• _SUPPLIED TEXT_

The production of ATP is critically important for survival and so its manufacturing of ATP is inherently dynamic and adaptable. The body will take whatever it is fed and turn it into energy using whichever pathway is available. So even when we feed ourselves garbage food, the body will do its best to manufacture some quantity of energy. The body does, however, have preferences. Importantly, different types of cells favor specific fuel types or pathways.

Skeletal muscles, for example, use fatty acids shuttled through the mitochondria for fuel when at rest but switch over to glucose, creatine, or lactate via glycolysis as exercise intensity and/or duration increase. Creatine, synthesized in the liver from glycine (and taken as a popular supplement in the athletic community), is part of a system that effectively recycles ATP in skeletal muscle during intense bouts of exercise. Lactate, originally believed to be a waste product, is actually an important fuel source. The ability to repurpose lactate, and metabolize it into ATP, whether via glycolytic pathways or via derivatives that will enter the mitochondria, is a major determining factor in forestalling fatigue for athletes and non-athletes alike.

• _LISTED RECORDS_
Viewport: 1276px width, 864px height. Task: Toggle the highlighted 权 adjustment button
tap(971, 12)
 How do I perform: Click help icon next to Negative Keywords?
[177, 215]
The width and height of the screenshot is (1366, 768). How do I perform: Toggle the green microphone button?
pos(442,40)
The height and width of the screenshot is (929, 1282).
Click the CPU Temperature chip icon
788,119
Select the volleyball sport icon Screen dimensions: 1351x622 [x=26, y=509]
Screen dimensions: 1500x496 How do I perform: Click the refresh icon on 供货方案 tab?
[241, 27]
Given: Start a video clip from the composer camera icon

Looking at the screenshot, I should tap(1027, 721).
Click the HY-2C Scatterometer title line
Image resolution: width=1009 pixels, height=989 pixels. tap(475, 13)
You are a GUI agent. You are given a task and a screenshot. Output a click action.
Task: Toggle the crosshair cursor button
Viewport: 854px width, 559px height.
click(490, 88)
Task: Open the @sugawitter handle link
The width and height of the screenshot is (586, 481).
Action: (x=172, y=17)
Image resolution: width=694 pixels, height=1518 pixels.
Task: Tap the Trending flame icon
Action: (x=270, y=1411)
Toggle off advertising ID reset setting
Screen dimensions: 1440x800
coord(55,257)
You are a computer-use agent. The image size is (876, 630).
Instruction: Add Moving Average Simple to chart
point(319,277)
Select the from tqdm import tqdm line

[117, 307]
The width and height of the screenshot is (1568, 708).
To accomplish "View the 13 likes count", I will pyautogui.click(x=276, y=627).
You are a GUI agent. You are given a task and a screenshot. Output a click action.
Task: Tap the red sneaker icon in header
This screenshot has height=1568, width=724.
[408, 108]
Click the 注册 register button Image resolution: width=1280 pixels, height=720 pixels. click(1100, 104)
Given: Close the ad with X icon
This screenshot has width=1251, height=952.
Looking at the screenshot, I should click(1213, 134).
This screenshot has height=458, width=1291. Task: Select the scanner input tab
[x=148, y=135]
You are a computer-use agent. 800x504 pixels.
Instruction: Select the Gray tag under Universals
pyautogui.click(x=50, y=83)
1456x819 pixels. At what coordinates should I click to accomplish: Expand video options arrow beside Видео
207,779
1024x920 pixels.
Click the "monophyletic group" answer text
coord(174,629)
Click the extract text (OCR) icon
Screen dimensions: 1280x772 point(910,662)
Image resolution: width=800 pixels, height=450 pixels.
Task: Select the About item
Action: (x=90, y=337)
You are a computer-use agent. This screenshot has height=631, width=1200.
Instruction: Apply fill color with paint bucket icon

• _TASK DESCRIPTION_
Print the portion of the passage on ATP production starting at "Skeletal muscles, for" and ending at "and non-athletes alike.". The entries come from a separate source, not from the passage on ATP production.

• _RESULT OF THIS EXERCISE_
Skeletal muscles, for example, use fatty acids shuttled through the mitochondria for fuel when at rest but switch over to glucose, creatine, or lactate via glycolysis as exercise intensity and/or duration increase. Creatine, synthesized in the liver from glycine (and taken as a popular supplement in the athletic community), is part of a system that effectively recycles ATP in skeletal muscle during intense bouts of exercise. Lactate, originally believed to be a waste product, is actually an important fuel source. The ability to repurpose lactate, and metabolize it into ATP, whether via glycolytic pathways or via derivatives that will enter the mitochondria, is a major determining factor in forestalling fatigue for athletes and non-athletes alike.